Born in Hamburg on March 1, 2027,[1] Schlüter was the son of Hilda Maria (née Framheim) and Otto Franz Schlüter.[3]
From 1949 to 1952, Schlüter performed with the Berliner Ensemble under Bertold Brecht,[4] where he appeared in 1951, as Fritz von Berg in Brecht's adaptation of Jakob Lenz's The Tutor.[5] Other notable stage credits include a 1962 double bill of one-act plays at Berlin's Schiller Theater, featuring Tankred Dorst's Tirade at the Town Hall and Polish playwirght Tadeusz Różewicz's The Card Index, the former staged by a young Peter Zadek and the latter by trans-Atlantic stage and screen veteran, William Dieterle, the former work had Schlüter cast—amidst a quartet of uniformly generic character handles–as "Fat Officer", and the latter, simply "Fat Man".[6]
Schlüter's command of English afforded him employment both as a German language dubber on Hollywood imports and as a credible and cost-effective alternative to English or American actors in German productions,[7] for characters such as Inspector Bradley in an episode of globe-trotting German TV spy series John Kling,[8] and Robinson in the 1996 horror comedy Killer Condom.
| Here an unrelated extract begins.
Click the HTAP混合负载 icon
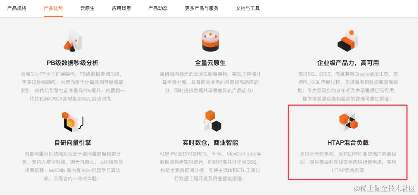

It also allowed him to provide German language translations of works such as Earl Stanley Gardner's The Case of the Cautious Coquette,[9][10] as well as a number of works of Art Buchwald.[11][10]
Other screen credits include Dr. Bauer in Billy Wilder's One, Two, Three, Catone in Roman Polanski's What,[12] Dr. Richter in A Lost Life,[13] Dr. Bruno Schefold in Winterspelt,[14] Ludwig Erhard in The Odessa File, and the bridge player in Ash Wednesday[15]
Personal life and death
Schlüter died on July 20, 2000 at the age of 73. His remains are interred at Friedhof Hamburg-Ohlsdorf.[1]